Collected data
◇ ◇ ◇
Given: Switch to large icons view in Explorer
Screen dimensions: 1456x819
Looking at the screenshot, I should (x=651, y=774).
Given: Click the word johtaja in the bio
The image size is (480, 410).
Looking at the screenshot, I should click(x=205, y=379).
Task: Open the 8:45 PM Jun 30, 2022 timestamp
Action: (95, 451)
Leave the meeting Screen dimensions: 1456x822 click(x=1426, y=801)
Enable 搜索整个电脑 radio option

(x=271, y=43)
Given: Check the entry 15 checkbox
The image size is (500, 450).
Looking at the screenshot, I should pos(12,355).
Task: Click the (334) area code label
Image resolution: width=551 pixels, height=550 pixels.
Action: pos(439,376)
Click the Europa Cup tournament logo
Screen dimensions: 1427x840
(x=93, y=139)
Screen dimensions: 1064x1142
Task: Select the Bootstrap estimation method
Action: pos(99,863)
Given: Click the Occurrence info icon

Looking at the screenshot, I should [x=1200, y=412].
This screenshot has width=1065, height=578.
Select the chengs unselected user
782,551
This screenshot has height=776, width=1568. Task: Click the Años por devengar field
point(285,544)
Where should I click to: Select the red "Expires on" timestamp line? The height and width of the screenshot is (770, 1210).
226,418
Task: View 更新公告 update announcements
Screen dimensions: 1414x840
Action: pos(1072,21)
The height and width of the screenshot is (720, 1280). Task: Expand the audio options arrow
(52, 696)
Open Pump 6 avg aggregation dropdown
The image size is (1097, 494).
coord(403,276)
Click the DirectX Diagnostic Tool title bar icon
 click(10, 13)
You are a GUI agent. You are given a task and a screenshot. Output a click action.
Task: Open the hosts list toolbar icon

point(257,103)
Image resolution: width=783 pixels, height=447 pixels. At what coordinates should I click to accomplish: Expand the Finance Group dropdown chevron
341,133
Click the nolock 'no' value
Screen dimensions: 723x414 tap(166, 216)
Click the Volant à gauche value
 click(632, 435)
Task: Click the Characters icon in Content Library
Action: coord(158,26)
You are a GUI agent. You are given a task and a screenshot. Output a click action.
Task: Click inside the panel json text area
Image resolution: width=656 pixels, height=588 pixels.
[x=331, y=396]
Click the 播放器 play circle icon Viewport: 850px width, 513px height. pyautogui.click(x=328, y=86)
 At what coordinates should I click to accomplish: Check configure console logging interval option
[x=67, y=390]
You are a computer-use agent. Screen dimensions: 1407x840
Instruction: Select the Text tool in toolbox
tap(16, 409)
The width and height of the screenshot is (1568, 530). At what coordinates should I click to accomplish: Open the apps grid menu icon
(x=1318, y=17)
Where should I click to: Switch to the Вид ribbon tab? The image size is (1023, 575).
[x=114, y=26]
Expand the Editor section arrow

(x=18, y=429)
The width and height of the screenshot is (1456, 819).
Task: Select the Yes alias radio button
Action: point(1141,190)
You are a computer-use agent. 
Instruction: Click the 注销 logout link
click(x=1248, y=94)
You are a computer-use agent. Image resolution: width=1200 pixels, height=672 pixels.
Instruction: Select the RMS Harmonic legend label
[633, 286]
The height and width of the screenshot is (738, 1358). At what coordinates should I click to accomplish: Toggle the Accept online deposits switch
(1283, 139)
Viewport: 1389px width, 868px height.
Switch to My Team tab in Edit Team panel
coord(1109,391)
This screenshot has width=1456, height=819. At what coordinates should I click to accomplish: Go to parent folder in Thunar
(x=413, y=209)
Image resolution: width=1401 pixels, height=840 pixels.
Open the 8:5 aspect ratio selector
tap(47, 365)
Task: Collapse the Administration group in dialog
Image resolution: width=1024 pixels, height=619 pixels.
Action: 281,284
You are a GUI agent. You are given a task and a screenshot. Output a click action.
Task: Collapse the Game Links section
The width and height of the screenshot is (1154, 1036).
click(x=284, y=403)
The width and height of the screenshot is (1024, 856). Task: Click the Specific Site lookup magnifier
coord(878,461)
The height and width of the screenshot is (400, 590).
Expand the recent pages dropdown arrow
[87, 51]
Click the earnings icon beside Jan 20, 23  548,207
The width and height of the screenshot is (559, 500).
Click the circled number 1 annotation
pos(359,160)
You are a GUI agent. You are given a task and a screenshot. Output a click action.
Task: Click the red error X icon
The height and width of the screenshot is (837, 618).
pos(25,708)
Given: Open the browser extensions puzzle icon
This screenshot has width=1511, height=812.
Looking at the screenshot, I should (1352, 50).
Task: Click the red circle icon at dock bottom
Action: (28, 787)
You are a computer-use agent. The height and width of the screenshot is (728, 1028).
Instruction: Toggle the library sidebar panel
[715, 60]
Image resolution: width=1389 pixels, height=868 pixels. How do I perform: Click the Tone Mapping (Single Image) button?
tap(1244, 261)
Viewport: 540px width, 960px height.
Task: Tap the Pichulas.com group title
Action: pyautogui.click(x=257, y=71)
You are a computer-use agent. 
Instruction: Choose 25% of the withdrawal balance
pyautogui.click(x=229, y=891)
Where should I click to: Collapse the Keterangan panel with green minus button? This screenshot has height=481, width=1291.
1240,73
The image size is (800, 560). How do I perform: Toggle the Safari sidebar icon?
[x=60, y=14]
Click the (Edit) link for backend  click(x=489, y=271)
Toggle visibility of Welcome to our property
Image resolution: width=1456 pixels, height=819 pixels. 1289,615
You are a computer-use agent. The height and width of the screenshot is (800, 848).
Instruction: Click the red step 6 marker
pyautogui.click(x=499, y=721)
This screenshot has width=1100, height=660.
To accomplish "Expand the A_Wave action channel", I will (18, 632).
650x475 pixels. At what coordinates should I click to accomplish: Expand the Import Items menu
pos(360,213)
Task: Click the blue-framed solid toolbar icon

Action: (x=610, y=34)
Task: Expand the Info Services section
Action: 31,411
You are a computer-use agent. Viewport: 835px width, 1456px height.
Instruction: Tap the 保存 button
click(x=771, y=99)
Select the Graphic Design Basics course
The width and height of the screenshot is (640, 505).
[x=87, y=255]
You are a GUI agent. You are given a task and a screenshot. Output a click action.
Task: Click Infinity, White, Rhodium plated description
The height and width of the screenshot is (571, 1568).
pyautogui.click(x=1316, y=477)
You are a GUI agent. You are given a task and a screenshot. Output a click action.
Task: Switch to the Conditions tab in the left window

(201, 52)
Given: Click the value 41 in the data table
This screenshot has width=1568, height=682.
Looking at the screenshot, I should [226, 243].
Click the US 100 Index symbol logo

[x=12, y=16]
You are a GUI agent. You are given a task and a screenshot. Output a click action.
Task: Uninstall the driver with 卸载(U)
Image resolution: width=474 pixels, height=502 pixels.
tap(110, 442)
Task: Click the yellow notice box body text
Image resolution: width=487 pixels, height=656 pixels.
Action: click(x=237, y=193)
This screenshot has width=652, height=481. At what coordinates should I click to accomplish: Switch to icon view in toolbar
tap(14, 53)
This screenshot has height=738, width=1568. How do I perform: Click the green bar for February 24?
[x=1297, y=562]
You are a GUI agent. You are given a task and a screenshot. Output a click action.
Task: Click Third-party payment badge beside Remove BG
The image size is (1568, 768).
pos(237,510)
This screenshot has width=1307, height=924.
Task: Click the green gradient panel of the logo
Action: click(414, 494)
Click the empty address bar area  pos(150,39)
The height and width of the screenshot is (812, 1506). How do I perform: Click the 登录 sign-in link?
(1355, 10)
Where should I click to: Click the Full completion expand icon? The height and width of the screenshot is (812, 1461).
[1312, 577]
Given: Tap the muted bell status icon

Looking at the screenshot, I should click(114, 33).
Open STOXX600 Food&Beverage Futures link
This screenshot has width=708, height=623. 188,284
◇ ◇ ◇
What you will do: Which lines in the records contain the string "title"? Show each such line in full, treating uppercase and lowercase letters as different.

The reply:
Click the DirectX Diagnostic Tool title bar icon
Task: Tap the Pichulas.com group title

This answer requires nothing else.